======== Record extracts ========

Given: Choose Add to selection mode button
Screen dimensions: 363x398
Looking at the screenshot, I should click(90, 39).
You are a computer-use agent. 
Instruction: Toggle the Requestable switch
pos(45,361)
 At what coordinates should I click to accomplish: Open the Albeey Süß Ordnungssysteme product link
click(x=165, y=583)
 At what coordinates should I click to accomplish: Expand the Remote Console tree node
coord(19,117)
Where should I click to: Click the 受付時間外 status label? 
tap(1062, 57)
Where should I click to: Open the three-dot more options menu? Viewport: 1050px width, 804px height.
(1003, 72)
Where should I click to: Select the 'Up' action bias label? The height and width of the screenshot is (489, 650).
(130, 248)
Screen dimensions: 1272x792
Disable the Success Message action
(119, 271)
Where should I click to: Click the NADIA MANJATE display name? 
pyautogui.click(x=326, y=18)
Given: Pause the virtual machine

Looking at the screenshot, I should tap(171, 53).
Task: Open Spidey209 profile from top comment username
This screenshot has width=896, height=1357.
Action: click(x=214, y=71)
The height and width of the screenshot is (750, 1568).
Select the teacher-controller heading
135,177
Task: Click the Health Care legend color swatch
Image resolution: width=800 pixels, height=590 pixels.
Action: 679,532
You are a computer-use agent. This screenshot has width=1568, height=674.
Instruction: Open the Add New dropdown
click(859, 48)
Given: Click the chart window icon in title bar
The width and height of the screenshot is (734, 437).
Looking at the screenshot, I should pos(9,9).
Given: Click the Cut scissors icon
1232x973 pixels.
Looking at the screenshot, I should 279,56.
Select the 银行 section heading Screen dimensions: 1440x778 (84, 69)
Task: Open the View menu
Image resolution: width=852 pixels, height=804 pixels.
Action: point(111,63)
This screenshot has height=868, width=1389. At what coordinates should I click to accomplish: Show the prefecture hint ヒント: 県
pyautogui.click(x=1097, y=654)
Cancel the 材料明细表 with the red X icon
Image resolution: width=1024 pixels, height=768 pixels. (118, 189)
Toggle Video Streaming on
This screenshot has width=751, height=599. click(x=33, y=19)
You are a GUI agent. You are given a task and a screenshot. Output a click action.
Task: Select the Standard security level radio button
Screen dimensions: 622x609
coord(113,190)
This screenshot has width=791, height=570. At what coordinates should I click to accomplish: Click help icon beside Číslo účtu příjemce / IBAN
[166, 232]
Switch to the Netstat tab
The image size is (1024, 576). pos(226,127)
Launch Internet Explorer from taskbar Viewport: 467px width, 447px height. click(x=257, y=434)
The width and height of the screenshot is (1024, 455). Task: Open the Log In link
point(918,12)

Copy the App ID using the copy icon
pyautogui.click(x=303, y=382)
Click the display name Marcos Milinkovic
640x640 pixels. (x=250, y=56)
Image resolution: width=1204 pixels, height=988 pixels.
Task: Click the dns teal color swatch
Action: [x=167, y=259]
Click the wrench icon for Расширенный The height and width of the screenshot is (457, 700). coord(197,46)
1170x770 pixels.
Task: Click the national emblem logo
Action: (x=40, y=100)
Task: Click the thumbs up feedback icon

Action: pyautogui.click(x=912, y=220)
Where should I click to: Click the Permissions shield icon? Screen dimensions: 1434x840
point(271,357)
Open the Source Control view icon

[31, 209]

========

Scan the records for the word "button". Copy each line where it turns up.

→ Result
Given: Choose Add to selection mode button
Task: Select the Standard security level radio button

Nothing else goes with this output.